▸ **ASSIGNMENT**:
Please set down the line that contains "Task: Focus the Search title, ASIN field" and every line below it through the last, exactly as written, with no other lines.

Saved data entries:
/---

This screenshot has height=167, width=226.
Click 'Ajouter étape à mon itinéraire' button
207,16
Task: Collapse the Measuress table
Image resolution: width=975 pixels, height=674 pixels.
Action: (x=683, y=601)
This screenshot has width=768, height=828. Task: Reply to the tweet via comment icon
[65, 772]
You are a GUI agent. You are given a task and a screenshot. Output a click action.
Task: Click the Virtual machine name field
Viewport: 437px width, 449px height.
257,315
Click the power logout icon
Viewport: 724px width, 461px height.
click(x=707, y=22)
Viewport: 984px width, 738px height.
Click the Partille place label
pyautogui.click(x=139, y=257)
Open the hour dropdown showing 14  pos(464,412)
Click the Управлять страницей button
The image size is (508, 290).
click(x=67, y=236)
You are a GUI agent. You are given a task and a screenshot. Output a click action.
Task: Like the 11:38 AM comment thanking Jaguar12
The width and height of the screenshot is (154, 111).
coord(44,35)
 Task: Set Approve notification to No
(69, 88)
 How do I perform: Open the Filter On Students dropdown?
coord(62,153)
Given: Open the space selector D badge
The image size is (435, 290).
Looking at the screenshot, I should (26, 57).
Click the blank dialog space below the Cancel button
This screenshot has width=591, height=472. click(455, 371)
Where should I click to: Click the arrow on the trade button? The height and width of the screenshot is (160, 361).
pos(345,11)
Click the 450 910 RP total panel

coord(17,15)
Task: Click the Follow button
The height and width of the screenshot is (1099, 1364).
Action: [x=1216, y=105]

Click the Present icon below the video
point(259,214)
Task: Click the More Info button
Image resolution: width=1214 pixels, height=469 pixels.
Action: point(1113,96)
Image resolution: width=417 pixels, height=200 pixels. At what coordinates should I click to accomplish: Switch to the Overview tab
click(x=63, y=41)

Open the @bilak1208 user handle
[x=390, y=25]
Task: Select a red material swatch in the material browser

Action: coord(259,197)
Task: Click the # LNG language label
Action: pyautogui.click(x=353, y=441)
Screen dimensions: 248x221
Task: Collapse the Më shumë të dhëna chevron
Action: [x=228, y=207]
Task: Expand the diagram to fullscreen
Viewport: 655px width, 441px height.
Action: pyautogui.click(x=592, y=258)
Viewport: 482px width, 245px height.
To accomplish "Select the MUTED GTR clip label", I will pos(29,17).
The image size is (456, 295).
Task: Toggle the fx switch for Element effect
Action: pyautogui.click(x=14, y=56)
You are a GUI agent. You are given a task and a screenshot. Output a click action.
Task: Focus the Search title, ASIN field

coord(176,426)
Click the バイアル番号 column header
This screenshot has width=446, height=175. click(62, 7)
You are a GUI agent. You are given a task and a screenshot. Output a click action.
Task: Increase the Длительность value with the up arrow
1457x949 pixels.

\---

▸ **SOLUTION FOR THIS PROBLEM**:
Task: Focus the Search title, ASIN field

coord(176,426)
Click the バイアル番号 column header
This screenshot has width=446, height=175. click(62, 7)
You are a GUI agent. You are given a task and a screenshot. Output a click action.
Task: Increase the Длительность value with the up arrow
1457x949 pixels.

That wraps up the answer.